Шрифт:
Песня, чудесная песня, идущая от сердца художника к сердцу народа! Как смело и гордо ты шагал по этому пути, зажигая в людях пламенную любовь к Родине — «Я другой такой страны не знаю, где так вольно дышит человек…». Выражая великий оптимизм советских людей — «И тот, кто с песней по жизни шагает, тот никогда и нигде не пропадет…»
Я продолжаю шагать по этому пути, но уже не чувствую твой дружеский локоть. Я вспоминаю все, что создано тобой, и, как жаждущий путник в пустыне, пью из волшебного ручья, встретившегося мне на пути, прозрачную живительную влагу…
Мне не забыть, как я пришел однажды в Ленинграде к человеку, которого тогда совершенно не знал.
— Здравствуйте, — сказал я блондину с голубыми глазами, — я пришел попросить у вас песню.

ЗАДАНИЕ 1
Какой внешности был человек, к которому пришли в Ленинграде, согласно отрывку?
ЗАДАНИЕ 2
Выпишите из отрывка дословно фрагмент от «Я продолжаю шагать» до «у вас песню.» включительно.
Следующие далее строки никак не связаны с отрывком.

ИСХОДНЫЕ ДАННЫЕ

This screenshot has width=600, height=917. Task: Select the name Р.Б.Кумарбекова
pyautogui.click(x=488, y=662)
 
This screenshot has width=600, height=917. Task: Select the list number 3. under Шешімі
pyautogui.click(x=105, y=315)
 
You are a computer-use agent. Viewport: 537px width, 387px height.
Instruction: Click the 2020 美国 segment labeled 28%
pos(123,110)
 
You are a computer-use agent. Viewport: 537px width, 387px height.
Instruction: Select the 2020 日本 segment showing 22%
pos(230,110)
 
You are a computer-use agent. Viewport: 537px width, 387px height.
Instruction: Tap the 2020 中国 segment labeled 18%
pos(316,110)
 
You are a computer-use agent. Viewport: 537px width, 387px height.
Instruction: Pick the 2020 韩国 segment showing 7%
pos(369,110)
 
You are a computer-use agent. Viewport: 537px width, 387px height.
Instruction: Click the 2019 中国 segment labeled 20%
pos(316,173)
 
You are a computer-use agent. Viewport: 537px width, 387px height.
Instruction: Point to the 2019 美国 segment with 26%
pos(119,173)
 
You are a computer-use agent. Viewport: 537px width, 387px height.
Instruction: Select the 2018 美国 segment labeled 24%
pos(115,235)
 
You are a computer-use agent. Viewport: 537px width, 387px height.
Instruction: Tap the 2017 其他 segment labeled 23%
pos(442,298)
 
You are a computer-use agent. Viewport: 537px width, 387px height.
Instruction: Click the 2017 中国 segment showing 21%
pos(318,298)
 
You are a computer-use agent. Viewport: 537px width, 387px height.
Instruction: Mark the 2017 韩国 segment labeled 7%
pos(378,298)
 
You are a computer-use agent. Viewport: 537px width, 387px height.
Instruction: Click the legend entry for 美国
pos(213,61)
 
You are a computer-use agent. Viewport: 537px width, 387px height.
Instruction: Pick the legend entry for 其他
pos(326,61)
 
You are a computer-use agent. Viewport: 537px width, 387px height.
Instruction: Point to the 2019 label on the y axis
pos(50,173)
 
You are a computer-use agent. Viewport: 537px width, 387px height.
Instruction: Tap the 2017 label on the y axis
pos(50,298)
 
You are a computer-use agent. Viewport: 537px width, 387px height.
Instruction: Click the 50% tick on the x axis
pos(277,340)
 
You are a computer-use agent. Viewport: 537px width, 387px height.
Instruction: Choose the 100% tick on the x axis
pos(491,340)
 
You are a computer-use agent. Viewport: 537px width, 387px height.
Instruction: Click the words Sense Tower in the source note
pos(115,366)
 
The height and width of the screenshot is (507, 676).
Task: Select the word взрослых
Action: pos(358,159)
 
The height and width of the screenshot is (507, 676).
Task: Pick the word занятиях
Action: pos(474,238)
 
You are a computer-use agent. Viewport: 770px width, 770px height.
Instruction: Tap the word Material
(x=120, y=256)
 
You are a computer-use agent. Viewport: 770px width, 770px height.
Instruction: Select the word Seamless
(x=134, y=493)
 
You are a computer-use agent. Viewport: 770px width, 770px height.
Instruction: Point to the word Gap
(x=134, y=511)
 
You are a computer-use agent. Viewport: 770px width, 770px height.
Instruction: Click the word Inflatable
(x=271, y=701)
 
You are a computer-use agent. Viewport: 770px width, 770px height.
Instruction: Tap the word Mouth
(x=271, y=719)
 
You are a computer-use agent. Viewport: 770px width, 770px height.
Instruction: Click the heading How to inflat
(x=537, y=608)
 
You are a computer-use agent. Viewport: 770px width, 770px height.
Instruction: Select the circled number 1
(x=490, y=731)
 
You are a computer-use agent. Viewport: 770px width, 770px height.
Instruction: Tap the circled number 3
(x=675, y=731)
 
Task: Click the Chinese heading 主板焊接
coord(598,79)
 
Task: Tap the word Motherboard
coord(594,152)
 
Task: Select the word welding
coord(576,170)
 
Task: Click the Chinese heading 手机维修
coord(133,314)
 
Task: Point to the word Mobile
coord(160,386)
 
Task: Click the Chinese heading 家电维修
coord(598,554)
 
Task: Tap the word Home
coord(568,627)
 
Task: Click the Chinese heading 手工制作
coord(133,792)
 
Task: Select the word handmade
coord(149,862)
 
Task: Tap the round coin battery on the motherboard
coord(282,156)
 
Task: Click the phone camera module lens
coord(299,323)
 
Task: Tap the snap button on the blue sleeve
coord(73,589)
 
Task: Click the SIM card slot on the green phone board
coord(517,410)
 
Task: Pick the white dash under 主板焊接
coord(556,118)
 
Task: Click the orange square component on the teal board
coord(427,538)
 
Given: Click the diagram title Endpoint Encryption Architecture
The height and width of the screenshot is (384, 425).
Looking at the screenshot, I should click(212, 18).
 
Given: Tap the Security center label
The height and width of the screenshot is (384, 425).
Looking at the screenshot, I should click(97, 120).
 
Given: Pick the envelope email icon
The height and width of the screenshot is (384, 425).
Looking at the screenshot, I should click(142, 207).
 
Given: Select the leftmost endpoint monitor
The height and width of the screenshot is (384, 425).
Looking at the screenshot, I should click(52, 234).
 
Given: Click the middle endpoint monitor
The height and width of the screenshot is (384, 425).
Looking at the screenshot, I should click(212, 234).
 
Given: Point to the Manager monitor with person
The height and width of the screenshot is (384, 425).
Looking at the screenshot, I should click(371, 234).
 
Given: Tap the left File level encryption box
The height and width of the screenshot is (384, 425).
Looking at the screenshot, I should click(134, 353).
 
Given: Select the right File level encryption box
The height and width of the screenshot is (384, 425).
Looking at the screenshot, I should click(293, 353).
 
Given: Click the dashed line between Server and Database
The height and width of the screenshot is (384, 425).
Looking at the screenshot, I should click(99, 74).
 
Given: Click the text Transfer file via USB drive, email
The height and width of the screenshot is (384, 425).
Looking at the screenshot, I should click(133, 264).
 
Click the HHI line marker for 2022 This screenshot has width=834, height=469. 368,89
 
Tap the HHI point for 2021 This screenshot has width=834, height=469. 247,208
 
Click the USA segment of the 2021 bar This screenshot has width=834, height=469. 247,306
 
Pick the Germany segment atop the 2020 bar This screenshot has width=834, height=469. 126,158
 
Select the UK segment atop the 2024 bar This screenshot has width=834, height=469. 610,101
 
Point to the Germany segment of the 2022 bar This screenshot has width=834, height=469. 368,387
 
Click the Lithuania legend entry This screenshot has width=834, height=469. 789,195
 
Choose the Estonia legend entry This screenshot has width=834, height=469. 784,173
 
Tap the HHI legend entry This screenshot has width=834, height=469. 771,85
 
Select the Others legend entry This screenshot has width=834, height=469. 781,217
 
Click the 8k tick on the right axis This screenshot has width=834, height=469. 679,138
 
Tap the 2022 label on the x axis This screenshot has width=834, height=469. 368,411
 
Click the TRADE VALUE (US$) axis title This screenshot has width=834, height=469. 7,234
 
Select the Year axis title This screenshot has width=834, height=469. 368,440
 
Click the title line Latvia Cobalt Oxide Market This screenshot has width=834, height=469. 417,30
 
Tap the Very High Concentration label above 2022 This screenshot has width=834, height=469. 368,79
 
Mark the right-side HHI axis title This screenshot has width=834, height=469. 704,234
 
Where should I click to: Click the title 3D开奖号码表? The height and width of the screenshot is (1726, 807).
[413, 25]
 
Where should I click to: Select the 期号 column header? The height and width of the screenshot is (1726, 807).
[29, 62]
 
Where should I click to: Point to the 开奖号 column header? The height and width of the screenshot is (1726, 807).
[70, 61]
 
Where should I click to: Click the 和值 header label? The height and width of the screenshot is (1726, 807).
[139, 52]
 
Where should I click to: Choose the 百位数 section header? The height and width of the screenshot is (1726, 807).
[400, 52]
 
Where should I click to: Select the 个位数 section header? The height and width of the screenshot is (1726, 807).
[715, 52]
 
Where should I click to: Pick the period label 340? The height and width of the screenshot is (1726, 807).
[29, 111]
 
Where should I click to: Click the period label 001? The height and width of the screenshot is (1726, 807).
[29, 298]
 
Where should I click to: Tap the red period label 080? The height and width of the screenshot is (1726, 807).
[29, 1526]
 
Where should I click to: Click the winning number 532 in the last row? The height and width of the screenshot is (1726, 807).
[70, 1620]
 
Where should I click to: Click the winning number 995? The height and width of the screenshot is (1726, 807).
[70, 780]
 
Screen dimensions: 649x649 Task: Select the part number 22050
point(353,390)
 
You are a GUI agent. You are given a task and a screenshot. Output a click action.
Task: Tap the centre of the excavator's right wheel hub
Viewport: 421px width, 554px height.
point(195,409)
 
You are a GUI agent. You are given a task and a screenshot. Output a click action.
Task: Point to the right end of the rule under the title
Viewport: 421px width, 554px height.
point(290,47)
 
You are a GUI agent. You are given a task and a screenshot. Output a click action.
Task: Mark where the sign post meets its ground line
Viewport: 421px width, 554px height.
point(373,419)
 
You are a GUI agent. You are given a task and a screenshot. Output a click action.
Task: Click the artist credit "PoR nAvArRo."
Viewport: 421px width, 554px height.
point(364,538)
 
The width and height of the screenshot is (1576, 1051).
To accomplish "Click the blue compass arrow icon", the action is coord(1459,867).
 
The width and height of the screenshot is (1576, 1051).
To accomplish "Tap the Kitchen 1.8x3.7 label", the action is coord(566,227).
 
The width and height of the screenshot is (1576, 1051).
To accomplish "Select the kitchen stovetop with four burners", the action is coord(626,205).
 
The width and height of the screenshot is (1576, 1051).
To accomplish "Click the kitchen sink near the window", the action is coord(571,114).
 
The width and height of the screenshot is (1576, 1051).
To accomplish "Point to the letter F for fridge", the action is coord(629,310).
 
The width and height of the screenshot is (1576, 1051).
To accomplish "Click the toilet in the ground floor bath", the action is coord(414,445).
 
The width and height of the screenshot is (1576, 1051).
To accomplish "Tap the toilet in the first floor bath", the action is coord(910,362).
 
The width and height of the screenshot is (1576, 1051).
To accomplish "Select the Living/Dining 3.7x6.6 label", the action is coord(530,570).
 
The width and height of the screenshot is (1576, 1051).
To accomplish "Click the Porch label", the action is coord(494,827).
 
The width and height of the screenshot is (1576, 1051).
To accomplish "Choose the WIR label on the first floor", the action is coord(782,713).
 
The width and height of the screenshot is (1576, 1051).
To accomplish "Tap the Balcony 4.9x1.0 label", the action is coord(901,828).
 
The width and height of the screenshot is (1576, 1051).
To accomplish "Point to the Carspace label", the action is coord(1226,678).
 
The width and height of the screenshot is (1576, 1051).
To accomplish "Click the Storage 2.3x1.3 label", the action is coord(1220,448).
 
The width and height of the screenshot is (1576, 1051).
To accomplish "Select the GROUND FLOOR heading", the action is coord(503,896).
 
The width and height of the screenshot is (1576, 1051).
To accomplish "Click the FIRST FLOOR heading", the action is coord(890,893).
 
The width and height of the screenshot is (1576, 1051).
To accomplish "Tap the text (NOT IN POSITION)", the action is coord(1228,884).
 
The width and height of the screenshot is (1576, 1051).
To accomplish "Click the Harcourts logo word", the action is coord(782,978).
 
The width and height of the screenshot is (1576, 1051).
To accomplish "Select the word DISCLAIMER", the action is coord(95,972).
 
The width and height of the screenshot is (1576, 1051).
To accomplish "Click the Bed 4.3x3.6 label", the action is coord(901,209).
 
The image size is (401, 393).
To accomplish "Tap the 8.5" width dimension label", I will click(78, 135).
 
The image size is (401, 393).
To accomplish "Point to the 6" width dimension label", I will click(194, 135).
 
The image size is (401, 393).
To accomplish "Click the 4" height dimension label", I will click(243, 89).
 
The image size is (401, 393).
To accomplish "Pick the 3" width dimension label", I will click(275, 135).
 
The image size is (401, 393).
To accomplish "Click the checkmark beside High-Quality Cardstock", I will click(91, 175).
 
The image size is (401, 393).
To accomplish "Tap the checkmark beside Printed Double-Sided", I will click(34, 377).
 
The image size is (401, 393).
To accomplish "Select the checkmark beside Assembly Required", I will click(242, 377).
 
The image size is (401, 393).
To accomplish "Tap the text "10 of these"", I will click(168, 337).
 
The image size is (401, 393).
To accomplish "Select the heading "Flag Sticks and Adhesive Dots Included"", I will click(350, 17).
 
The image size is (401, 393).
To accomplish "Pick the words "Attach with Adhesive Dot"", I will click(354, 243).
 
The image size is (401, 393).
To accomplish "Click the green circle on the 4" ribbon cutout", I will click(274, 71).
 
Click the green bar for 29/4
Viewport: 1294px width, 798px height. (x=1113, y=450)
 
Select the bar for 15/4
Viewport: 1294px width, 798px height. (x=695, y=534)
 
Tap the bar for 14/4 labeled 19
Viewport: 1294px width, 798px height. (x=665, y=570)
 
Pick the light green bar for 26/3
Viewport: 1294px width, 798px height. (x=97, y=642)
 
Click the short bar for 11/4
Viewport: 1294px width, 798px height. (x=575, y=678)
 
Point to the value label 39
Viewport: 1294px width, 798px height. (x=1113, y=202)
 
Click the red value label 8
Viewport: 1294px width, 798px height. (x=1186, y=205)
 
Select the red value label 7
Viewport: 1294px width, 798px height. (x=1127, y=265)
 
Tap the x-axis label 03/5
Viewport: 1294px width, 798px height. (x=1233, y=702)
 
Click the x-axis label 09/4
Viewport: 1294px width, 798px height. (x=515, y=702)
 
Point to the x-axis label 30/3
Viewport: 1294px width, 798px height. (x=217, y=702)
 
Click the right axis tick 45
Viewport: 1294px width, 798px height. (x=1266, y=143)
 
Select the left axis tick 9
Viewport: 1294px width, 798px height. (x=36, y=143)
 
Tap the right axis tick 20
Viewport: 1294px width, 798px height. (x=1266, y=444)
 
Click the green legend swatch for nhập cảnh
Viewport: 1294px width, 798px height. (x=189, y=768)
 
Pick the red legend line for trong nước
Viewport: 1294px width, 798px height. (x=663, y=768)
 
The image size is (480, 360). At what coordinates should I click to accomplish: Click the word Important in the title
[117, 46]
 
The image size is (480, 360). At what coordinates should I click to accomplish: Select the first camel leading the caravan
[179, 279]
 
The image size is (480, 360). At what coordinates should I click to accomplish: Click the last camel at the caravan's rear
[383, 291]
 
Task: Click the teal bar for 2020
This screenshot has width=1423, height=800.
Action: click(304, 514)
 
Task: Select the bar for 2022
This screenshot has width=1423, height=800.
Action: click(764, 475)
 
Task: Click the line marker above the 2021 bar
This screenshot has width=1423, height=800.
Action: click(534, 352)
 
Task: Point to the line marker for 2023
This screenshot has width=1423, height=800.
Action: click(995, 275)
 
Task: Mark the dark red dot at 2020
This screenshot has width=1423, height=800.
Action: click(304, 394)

ПОЛНЫЙ ОТВЕТ 1
Это был блондин с голубыми глазами.

ПОЛНЫЙ ОТВЕТ 2
Я продолжаю шагать по этому пути, но уже не чувствую твой дружеский локоть. Я вспоминаю все, что создано тобой, и, как жаждущий путник в пустыне, пью из волшебного ручья, встретившегося мне на пути, прозрачную живительную влагу…
Мне не забыть, как я пришел однажды в Ленинграде к человеку, которого тогда совершенно не знал.
— Здравствуйте, — сказал я блондину с голубыми глазами, — я пришел попросить у вас песню.